→ Document passage:
--- start ---

# WPPI 2010



## tbphotography (Nov 1, 2009)

Who's going? Where are you staying? I would love to put together a shoot out for 18 or so people, maybe the neon graveyard or downtown??


----------



## ErectedGryphon (Nov 1, 2009)

I'm going! err, wait...  What is it?


----------



## tbphotography (Nov 1, 2009)

ErectedGryphon said:


> I'm going! err, wait...  What is it?



WPPI (Wedding and Portrait Photographers International)
http://www.wppionline.com/


----------



## ErectedGryphon (Nov 1, 2009)

tbphotography said:


> ErectedGryphon said:
> 
> 
> > I'm going! err, wait... What is it?
> ...


 
I would of never guessed that in a million years.


----------



## Jooles (Dec 28, 2009)

We are travelling from the UK to attend this convention.  Really looking forward to attending, and looking forward to visiting Vegas, any ideas for some leisure time too?  Never been before, and would love to have some 'chill' time too!!?? and maybe take the camera out and about!!!  LOL

Jooles and Mike


----------



## GFreg (Jan 4, 2010)

--- end ---

→ Information shown:
--- start ---

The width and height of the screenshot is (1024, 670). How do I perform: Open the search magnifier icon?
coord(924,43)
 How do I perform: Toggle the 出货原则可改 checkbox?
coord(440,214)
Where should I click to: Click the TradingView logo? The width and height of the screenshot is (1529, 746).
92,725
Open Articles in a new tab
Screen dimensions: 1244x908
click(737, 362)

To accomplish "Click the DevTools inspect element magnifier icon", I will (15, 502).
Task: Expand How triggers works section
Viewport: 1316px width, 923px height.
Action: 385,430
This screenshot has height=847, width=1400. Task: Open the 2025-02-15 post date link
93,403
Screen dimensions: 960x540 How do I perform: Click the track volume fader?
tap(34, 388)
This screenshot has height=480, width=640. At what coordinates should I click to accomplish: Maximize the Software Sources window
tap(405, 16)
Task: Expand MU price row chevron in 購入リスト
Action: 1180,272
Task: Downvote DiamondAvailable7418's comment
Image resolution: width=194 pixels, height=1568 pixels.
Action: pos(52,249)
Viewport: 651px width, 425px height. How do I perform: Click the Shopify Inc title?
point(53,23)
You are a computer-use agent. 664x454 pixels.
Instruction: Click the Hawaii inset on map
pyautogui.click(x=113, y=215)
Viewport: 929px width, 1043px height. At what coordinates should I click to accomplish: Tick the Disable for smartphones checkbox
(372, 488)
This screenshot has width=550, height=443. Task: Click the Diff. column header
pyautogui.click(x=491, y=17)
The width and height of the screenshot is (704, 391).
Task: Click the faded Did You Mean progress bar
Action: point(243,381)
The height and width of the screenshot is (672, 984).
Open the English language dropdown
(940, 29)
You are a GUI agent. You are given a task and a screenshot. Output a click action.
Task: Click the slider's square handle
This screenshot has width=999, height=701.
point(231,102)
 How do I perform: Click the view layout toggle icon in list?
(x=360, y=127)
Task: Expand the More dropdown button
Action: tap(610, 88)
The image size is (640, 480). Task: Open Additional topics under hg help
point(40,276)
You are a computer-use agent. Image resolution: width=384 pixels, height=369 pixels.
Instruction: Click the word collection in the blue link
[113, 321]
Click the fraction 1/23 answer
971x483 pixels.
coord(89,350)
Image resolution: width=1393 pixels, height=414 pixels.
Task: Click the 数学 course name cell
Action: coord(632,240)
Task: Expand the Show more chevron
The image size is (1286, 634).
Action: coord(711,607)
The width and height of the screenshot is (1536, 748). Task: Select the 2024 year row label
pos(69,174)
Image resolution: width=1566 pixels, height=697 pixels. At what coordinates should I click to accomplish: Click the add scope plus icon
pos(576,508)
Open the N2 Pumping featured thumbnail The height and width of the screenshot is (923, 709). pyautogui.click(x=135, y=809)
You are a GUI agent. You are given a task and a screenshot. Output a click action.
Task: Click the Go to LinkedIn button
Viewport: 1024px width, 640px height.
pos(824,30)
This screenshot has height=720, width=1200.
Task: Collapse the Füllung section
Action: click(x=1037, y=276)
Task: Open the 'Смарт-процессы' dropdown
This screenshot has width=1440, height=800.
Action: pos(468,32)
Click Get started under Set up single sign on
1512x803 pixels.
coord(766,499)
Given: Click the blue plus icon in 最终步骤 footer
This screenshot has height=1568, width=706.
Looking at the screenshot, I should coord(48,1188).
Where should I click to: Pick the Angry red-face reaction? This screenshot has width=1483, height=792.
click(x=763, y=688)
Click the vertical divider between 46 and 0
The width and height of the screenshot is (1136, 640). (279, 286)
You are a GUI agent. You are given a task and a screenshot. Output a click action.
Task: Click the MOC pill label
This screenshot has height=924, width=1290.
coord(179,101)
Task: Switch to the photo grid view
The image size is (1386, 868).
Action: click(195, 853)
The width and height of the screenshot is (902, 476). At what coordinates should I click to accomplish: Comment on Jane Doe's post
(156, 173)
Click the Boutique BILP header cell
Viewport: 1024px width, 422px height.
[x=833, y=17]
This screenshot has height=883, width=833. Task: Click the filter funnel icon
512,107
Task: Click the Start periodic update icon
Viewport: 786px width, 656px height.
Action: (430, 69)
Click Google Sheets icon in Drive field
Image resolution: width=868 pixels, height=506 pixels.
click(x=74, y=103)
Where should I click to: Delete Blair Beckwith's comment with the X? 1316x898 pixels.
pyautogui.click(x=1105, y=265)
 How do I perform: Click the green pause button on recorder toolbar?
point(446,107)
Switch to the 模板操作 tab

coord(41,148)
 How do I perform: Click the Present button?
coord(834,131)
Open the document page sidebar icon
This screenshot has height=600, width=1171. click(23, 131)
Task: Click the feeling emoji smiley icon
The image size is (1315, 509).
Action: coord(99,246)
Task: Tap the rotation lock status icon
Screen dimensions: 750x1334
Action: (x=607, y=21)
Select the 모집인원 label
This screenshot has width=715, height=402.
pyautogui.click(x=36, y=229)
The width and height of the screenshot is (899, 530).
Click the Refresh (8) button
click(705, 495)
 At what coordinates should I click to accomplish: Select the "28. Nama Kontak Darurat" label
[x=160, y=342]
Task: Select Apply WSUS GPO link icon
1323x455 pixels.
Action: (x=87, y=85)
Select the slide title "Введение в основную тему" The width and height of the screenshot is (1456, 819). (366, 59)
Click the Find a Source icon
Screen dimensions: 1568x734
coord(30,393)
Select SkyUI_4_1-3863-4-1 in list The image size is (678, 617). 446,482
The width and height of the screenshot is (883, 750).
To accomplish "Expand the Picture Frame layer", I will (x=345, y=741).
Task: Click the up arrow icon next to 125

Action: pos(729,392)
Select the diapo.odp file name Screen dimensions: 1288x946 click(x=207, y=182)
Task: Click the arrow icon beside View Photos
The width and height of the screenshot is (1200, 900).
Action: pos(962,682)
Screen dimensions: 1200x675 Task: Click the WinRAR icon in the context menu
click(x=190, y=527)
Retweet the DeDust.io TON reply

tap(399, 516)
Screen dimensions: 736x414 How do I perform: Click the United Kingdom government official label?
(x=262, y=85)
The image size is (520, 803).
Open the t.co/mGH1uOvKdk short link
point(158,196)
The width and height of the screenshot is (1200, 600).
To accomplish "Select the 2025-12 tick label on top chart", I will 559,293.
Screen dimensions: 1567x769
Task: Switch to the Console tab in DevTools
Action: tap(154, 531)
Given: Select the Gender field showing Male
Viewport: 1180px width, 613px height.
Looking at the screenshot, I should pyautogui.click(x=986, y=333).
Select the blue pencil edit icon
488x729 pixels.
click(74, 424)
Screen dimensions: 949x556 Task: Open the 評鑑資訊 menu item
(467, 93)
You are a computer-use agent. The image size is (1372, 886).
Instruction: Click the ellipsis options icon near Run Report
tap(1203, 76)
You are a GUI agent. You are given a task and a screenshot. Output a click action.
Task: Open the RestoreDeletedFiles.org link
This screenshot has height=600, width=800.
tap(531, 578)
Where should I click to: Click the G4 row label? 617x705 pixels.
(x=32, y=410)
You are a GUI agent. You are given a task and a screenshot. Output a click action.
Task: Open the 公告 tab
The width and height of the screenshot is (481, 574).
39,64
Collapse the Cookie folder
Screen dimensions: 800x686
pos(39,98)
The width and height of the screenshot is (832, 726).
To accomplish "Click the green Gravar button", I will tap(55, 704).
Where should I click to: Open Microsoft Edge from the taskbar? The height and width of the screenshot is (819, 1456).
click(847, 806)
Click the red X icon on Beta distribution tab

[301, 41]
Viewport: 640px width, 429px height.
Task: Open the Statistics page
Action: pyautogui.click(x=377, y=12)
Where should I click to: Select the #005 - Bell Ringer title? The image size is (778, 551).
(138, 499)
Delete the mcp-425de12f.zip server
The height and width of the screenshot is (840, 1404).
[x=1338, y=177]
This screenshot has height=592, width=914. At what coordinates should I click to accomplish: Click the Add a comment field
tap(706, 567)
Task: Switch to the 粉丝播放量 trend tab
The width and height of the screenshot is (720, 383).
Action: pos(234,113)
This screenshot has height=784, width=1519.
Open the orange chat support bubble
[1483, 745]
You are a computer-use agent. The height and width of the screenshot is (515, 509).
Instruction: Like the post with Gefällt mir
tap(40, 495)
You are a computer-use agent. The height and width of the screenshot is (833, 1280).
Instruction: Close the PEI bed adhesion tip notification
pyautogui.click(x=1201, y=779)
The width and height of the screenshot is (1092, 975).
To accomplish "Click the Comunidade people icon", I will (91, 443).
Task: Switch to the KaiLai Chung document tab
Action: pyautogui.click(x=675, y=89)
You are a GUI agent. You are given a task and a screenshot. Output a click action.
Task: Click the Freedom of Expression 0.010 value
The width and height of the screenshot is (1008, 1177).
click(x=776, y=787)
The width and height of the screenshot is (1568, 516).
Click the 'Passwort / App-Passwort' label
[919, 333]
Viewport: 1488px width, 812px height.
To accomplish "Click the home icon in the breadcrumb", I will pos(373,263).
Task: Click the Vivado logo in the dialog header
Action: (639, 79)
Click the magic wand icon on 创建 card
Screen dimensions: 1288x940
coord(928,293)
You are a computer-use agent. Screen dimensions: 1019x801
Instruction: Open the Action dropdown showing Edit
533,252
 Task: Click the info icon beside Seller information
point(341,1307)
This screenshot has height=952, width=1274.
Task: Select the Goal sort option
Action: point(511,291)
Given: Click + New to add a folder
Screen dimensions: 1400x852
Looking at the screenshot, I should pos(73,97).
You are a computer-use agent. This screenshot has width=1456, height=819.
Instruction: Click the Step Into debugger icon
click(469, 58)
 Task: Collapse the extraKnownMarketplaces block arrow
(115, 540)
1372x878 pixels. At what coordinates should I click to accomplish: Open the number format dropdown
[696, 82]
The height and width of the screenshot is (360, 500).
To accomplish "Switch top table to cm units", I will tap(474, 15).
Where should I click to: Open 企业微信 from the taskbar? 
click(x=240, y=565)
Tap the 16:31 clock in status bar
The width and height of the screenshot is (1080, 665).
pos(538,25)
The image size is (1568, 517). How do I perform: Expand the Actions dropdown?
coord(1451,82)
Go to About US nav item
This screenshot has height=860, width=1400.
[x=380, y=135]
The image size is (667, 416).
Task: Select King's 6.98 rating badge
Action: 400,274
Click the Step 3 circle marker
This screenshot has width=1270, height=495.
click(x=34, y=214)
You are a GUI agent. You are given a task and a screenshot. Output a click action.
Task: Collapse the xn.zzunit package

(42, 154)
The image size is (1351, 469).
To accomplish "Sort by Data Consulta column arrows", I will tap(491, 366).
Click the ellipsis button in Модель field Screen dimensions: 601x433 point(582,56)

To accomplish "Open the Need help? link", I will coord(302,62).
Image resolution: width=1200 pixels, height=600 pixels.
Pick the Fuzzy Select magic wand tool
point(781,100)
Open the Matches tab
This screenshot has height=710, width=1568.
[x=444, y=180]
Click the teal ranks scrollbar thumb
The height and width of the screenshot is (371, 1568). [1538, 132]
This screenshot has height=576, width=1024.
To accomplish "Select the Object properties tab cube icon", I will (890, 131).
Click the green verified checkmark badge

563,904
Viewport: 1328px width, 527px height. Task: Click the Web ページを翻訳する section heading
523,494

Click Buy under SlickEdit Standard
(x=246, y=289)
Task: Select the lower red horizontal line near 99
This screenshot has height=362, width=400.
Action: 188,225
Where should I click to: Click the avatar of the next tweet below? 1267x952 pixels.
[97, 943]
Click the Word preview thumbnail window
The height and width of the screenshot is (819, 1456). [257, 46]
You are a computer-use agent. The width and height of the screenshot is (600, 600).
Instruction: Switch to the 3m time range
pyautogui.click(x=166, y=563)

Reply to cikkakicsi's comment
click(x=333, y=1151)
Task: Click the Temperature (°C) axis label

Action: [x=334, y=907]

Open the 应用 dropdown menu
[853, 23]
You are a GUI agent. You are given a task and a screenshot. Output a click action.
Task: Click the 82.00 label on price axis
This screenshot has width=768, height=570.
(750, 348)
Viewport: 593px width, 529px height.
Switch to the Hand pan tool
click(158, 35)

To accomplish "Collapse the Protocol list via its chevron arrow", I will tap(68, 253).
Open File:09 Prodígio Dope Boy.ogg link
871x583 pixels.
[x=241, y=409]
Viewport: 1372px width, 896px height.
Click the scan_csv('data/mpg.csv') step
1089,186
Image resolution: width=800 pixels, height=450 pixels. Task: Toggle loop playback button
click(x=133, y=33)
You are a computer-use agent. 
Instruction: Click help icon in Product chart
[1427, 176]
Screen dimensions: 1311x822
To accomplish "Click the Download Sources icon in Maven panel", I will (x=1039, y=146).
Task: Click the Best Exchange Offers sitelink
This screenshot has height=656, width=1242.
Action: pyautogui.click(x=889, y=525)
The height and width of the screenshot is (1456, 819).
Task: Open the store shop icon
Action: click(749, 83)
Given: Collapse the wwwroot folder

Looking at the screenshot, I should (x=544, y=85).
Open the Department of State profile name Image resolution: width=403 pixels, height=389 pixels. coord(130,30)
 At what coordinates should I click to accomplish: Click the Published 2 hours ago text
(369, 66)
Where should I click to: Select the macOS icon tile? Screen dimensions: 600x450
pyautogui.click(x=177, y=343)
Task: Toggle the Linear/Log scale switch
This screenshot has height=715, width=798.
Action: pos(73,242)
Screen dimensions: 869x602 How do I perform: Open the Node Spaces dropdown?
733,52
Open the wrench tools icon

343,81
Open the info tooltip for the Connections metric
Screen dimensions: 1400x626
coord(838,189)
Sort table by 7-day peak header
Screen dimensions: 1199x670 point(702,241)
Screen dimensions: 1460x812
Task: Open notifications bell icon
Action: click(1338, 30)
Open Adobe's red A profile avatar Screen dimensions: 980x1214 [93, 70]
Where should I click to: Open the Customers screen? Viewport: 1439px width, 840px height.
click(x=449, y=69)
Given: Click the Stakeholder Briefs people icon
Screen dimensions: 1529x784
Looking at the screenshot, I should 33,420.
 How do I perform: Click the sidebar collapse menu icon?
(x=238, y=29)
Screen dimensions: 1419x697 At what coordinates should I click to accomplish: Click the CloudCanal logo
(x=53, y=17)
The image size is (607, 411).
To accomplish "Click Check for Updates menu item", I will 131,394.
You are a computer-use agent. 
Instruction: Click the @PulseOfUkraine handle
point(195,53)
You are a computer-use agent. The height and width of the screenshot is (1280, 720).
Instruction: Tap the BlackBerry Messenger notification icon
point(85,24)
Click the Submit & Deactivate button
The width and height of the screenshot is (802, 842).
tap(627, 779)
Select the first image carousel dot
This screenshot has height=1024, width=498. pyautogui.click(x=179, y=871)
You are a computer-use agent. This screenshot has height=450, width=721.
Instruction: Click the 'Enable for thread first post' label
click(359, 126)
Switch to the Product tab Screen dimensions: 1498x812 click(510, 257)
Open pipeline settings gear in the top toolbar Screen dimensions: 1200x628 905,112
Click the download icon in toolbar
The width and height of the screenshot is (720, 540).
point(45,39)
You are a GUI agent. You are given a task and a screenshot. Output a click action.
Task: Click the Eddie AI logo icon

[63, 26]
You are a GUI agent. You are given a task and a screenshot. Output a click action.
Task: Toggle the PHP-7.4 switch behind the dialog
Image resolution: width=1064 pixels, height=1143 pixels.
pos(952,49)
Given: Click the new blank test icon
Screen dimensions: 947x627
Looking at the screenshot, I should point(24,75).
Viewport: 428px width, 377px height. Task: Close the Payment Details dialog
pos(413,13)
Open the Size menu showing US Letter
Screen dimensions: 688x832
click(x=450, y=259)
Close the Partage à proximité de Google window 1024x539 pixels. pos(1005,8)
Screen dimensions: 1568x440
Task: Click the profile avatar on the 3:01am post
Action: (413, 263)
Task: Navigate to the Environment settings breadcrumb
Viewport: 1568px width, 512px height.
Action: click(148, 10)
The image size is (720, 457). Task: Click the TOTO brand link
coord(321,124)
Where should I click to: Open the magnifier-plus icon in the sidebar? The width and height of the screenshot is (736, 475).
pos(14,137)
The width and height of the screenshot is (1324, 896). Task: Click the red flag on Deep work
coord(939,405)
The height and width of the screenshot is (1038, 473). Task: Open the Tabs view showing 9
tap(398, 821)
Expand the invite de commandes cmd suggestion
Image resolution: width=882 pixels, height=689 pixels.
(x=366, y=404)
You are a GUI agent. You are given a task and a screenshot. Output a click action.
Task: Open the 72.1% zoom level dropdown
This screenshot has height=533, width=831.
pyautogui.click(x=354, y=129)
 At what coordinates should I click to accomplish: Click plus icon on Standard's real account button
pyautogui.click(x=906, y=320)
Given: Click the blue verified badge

--- end ---

→ Problems to work on:
• 1. Do these statements agree with the WPPI 2010 thread? For each, answer yes or no and quote the words of the thread that decide it.
(a) The first post proposes a shoot out for about 18 people.
(b) WPPI stands for Wedding and Portrait Photographers International.
(c) Jooles has been to Vegas before.
• 2. Reproduce the part of the WPPI 2010 thread starting with "## Jooles (Dec" and going on through "(Jan 4, 2010)", word for word.

→ Results by task:
• 1.
(a) Yes: "I would love to put together a shoot out for 18 or so people"
(b) Yes: "WPPI (Wedding and Portrait Photographers International)"
(c) No: "Never been before"

• 2.
## Jooles (Dec 28, 2009)

We are travelling from the UK to attend this convention.  Really looking forward to attending, and looking forward to visiting Vegas, any ideas for some leisure time too?  Never been before, and would love to have some 'chill' time too!!?? and maybe take the camera out and about!!!  LOL

Jooles and Mike


----------



## GFreg (Jan 4, 2010)